Someone calling in saying the network is slow is about as useful as the patient telling the doctor she feels sick.
It doesn’t provide you with a specific situation to rectify. It only lets you know that you had better do some testing and diagnosis. And in any case, the problem is unlikely to be what the patient, or the end user, thinks it is.
With a network, for example, the cables didn’t suddenly decide to take it easy and drop their bit rate in half. Rather, the bug could well lie in just about any aspect of the infrastructure. Sometimes it even can be traced back to an uneducated user who didn’t know that downloading an innocent-looking piece of spyware would slow down his computer because it keeps banging away at the firewall trying to find a route out.
”If the lights dim, people would say it’s the network,” says Al Hofmann, Director of network services for Hartford Hospital, Conn.’s largest hospital with 45 buildings connected on its main campus LAN, and nearly 100 remote facilities linked up via ATM, frame relay, ISDN and VPNs. ”But when you have a Gigabit network, nine times out of 10, it is the peripheral, not the network.”
No, the problem isn’t always the network, but that doesn’t absolve network administrators from having to shoulder the task of determining where the true cause lies.
Once Hoffman put a network management system in place, he could just point others to a screen showing that the network was working just fine so they could start looking elsewhere. He estimates that this has cut the number of unnecessary calls by two-thirds.
”We don’t have to do a lot of detective work to convince people anymore that it is not a network problem,” he says. ”I don’t have to do the convincing as the tool does it for us.”
Negotiating a Connection
Network management systems, of course, are useful for more than deflecting the blame.
There are times when there is a problem with the network and it is a matter of learning to read the symptoms — utilization (bits in and out), response time in milliseconds or uptime of applications, servers, routers and switches. These things point you toward the area of the problem, but not necessarily to its cause. The next step is to dig into the logs and see what types of errors are cropping up.
Take the example of mismatches on a 10/100Mb Ethernet network. When you plug in a device, the switch and the device are supposed to negotiate what speed will be used for the connection. But that doesn’t work 100 percent of the time. And when there is a mismatch in speeds, it starts clogging up the connection.
”When that occurs, whether it is on the switch, the PC or a Unix box, the interface will start logging FCS (Frame Check Sequence) errors,” says Alan Rice, technical services administrator for Manatee County, Fla. ”When you have it on a server, it will seem like it is running slow because of the large number of retries. The end users will start reporting the network is slow when it is really just a mismatch on the server and switch.”
Rice says that in order to address this problem, he set up reports on his network management systems — WebNM from Somix Technologies, Inc. out of Sanford, ME — to monitor for FCS errors. He has a total of about 6,000 reports set up in the system, half of them for port utilization and the rest for FCS errors. He also uses his log management software to track FCS error entries. When these errors exceed a threshold, the log manager issues an alert that there is a duplex mismatch on the network.

### WHAT TO DO
Please decide whether each statement agrees with the article above on slow networks, and answer yes or no with the deciding words of the article quoted exactly. (a) After the network management system was installed at Hartford Hospital, unnecessary calls were estimated to have dropped by two-thirds. (b) Most of the reports Rice set up are for FCS errors. (c) A speed mismatch on a server can make it seem slow because of many retries.

### SOURCE MATERIAL

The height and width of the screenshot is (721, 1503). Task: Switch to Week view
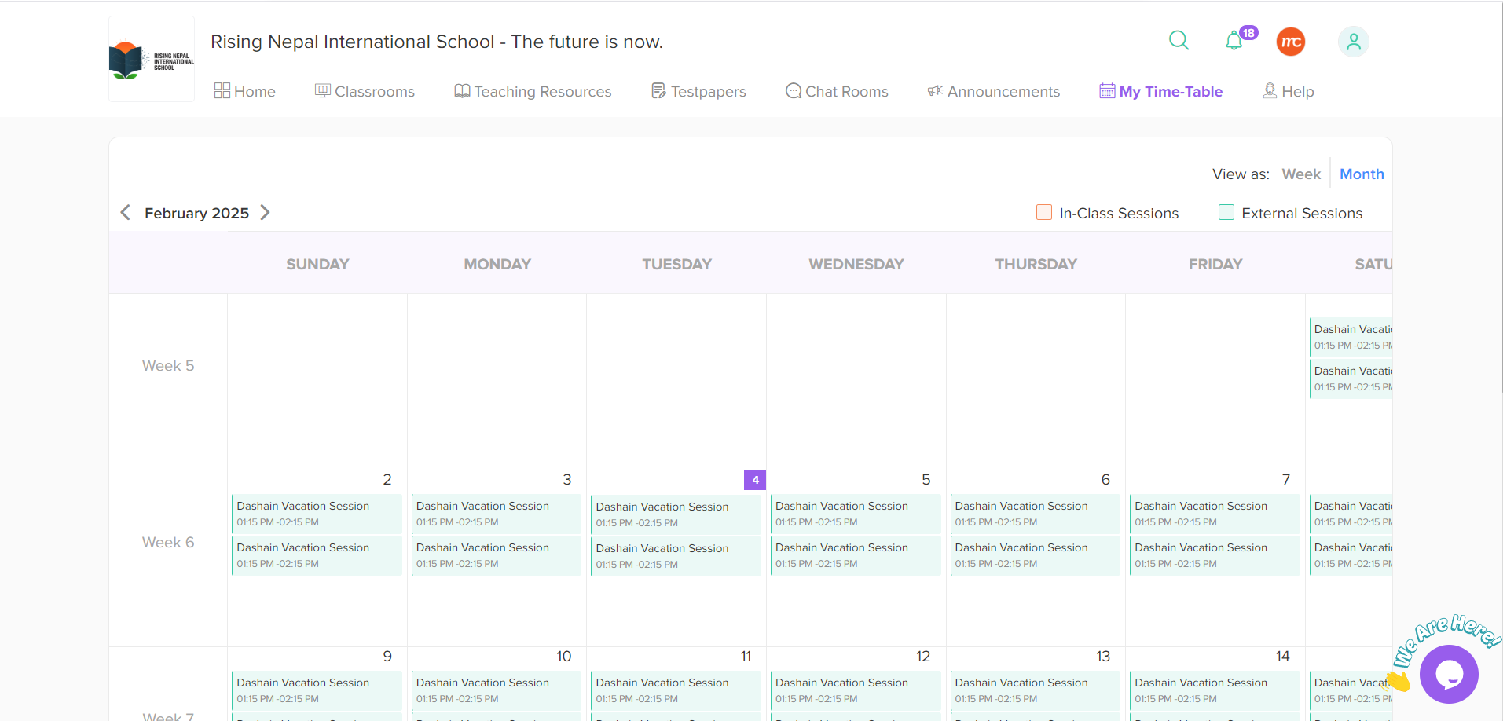tap(1300, 174)
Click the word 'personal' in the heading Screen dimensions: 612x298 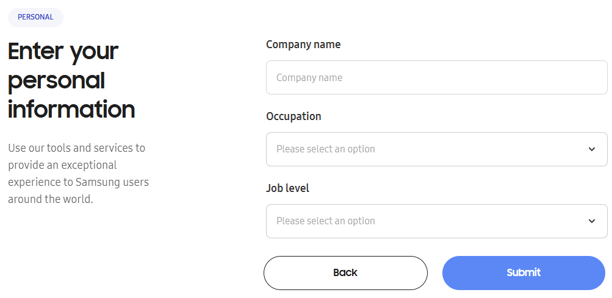point(56,80)
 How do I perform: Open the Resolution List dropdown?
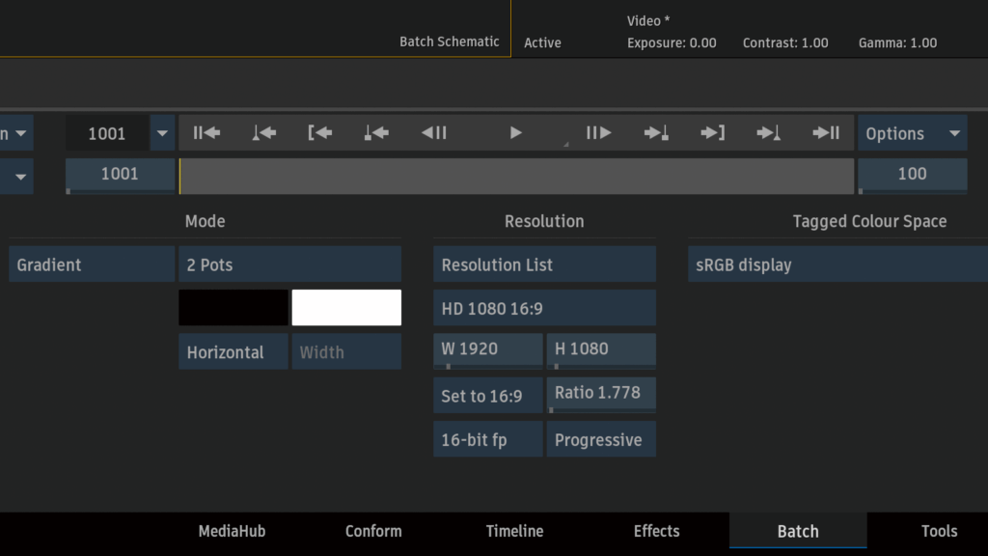(544, 264)
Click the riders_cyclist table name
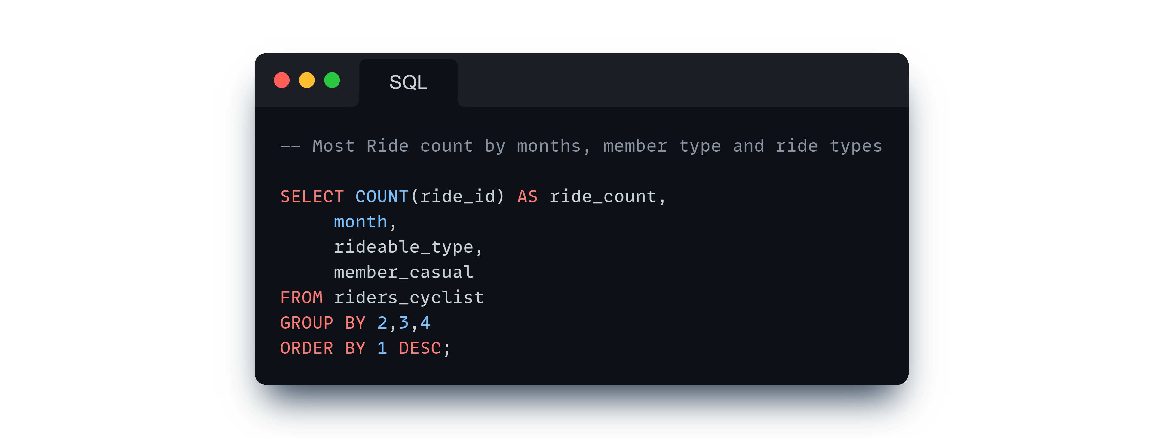Image resolution: width=1163 pixels, height=438 pixels. pos(409,298)
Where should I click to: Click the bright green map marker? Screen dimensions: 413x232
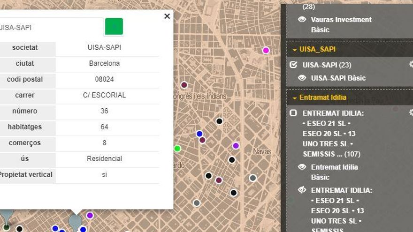(x=177, y=149)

### RESPONSE BOX
(a) Yes: "He estimates that this has cut the number of unnecessary calls by two-thirds."
(b) No: "half of them for port utilization and the rest for FCS errors."
(c) Yes: "When you have it on a server, it will seem like it is running slow because of the large number of retries."